Erosion without losing regions

I have an image containing cells. I can't provide it, but it is similar to the image used as an example here: http://blogs.mathworks.com/steve/2006/06/02/cell-segmentation/ but without the characteristic nuclei.

I have done some processing and am now left with a pretty good segmentation, but some cells are close to each other and I need to split them. Most of them consist of more or less overlapping ellipses.

I am certain that a few iterations of simple erosion will split almost all of those regions. But some of the other cells are so small, they will disappear before the others split. Therefore I need an algorithm that erodes the image, allowing region splitting, but does not delete the last pixel of a region.

I want to use watershed afterwards to segment the cells.

I guess I could implement this on my own by searching for cennected regions and then tracking that I don't lose any or something like that, but the implementation seems messy even in my head and I think there must be an easier way. So my question is basically, what's the name of this so I can google an implementation? Or if there is no off-the-shelf solution, what's an elegant way of implementing this without dozens of iterations and for loops etc.

(Language is python)

Upvotes: 1

Views: 1410

Answers (1)

FiReTiTi
FiReTiTi

Reputation: 5898

It's a classical problem, and if the overlap between cells is too important, let's say 40% or more, then there is not a good solution.
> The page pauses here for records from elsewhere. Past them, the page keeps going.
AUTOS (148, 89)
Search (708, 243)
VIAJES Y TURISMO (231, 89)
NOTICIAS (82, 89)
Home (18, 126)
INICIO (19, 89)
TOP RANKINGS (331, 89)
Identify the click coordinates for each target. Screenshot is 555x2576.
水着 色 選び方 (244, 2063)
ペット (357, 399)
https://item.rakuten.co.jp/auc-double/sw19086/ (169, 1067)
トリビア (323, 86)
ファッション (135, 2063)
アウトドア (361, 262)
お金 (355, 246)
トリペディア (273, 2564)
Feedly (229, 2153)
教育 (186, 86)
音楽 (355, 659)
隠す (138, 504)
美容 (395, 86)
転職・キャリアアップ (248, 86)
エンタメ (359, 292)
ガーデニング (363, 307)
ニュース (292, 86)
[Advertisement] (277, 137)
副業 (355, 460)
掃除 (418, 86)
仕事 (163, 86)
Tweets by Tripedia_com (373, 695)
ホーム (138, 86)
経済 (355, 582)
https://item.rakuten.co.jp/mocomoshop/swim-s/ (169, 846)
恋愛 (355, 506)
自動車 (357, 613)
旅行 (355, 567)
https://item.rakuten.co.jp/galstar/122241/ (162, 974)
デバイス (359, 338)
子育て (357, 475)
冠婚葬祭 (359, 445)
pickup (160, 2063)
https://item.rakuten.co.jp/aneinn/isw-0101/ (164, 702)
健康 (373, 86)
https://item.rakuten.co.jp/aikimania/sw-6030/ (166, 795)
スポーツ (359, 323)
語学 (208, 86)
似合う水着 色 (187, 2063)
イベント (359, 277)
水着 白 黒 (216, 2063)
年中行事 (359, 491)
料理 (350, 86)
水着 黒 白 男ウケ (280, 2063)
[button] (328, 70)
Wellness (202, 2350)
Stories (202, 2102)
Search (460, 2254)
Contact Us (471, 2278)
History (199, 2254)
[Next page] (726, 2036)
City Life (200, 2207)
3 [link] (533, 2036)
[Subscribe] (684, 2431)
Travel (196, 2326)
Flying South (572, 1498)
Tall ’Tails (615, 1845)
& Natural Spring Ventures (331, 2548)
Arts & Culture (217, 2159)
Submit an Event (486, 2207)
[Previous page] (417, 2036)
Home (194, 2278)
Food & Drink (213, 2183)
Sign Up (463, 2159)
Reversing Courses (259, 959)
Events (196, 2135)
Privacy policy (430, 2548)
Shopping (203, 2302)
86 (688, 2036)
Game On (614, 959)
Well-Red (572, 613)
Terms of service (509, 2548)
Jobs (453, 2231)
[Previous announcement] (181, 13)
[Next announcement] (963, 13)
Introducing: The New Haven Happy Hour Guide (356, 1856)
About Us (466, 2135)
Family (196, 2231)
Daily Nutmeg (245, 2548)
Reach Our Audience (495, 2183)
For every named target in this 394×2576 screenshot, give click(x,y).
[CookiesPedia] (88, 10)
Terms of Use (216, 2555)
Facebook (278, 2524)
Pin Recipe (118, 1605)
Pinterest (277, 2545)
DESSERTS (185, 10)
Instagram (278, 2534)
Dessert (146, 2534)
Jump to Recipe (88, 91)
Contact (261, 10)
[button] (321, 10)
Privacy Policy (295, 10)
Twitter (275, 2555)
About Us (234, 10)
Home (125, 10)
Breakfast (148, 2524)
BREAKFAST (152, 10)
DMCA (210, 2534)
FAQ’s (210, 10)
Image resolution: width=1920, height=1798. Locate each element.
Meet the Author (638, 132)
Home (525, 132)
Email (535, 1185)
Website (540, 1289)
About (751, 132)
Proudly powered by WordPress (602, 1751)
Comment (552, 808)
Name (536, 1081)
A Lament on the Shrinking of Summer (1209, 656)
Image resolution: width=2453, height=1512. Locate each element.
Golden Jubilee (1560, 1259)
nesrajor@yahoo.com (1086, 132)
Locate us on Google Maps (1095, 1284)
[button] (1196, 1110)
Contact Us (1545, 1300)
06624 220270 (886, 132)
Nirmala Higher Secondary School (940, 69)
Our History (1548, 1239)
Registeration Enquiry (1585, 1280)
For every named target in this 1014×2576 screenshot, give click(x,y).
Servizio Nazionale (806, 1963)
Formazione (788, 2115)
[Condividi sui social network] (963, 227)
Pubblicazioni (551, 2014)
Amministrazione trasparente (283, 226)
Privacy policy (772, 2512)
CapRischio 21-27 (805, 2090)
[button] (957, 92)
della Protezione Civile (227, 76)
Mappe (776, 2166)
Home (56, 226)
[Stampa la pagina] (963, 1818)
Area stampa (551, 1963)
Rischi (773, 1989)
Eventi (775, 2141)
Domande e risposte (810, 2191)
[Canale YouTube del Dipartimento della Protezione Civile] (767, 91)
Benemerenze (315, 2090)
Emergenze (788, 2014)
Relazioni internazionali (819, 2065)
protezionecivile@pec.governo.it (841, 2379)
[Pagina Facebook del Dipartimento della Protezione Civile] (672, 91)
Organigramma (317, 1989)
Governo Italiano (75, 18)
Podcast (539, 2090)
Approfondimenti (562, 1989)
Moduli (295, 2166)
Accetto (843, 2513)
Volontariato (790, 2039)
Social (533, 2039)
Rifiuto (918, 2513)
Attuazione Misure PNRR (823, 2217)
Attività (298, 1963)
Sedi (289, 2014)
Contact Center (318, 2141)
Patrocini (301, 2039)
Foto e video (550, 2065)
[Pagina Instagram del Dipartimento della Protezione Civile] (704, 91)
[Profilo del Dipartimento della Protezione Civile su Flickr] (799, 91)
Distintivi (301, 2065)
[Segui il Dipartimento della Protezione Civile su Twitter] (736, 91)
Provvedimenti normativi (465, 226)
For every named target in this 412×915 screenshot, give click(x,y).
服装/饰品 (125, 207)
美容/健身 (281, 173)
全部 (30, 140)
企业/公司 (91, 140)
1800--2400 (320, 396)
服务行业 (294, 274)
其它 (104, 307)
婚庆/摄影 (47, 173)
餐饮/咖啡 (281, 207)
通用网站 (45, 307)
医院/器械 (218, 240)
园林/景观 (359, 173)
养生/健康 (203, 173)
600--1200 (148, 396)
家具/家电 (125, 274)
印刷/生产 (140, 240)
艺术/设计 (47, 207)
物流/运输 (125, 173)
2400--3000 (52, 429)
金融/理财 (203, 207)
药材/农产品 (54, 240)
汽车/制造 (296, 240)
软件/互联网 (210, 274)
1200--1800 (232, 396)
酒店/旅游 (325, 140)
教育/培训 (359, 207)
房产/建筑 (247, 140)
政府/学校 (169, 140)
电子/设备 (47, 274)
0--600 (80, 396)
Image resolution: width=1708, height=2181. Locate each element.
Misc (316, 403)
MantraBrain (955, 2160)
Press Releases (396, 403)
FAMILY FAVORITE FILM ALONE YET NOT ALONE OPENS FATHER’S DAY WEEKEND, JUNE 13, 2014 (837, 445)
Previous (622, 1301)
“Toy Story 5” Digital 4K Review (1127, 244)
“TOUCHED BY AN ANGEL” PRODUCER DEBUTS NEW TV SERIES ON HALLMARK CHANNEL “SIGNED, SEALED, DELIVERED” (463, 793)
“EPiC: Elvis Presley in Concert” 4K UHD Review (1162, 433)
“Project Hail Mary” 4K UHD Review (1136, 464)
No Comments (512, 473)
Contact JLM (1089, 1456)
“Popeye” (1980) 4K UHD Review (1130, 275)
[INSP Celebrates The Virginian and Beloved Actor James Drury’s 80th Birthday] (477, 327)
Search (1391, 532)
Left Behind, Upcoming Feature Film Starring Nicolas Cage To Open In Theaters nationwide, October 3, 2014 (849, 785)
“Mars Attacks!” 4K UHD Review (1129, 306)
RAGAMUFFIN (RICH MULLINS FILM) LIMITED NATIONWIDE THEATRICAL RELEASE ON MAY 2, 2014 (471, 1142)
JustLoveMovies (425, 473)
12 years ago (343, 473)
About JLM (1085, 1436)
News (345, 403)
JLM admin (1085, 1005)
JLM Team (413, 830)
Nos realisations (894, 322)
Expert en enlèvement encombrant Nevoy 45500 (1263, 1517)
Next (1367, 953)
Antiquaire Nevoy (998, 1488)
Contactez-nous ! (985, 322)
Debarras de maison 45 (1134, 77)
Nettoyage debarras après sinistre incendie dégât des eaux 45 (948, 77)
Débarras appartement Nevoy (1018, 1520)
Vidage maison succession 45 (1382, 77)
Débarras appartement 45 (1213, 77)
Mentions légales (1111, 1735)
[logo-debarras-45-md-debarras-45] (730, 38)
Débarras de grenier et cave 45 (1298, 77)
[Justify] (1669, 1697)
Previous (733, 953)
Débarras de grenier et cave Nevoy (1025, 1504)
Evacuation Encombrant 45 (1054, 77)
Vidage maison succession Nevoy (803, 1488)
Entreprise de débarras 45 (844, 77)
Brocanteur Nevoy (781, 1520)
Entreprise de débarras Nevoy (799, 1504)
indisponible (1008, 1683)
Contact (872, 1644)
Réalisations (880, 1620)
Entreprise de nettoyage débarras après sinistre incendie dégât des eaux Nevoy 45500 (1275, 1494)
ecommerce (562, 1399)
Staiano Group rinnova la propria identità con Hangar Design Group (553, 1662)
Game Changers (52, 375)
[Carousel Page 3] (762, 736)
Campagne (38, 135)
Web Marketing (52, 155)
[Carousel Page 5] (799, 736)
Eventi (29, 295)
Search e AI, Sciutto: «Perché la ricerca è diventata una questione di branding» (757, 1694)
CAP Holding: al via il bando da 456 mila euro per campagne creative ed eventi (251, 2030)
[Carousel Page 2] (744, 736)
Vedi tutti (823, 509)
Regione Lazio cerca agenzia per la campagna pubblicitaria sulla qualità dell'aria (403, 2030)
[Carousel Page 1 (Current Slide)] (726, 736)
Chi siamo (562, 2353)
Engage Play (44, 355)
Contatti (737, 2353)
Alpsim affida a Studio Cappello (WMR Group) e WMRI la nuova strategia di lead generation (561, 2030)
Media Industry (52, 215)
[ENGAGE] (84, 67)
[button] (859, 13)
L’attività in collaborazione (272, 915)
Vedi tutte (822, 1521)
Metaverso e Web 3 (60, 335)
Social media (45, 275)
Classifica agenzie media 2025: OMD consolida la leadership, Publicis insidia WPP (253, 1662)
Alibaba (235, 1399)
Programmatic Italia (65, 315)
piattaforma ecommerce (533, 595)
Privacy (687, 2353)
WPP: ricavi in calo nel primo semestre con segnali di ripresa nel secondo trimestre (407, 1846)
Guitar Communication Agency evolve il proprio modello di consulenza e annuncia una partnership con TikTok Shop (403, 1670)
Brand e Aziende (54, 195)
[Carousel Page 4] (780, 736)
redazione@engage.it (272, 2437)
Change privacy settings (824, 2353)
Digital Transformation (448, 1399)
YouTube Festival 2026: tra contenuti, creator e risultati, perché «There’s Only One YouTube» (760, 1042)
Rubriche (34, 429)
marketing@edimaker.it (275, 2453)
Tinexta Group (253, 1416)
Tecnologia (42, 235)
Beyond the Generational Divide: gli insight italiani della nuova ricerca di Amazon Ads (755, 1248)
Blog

However, if the overlap is not important, here is the solution:

  • You start from the segmentation you have, let's call it S
  • You computer the ultimate eroded UE(S). It will give you the center of each cell. It will give you something like the red points on this image. In this image, they use a distance map, an ultimate eroded will be more stable. If there are still many red points per cell, then a dilation of the UE(S) will fix your problem like this example.
  • You invert Inv(S) or compute the voronoi diagram Voi(S) in order to have a marker in the background.
  • Watershed on the gradient image of S, using the UE(S) as inner marker (perfect because you have one point by cell) and Inv(S) or Voi(S) as background/outer marker.

You will get something like this example.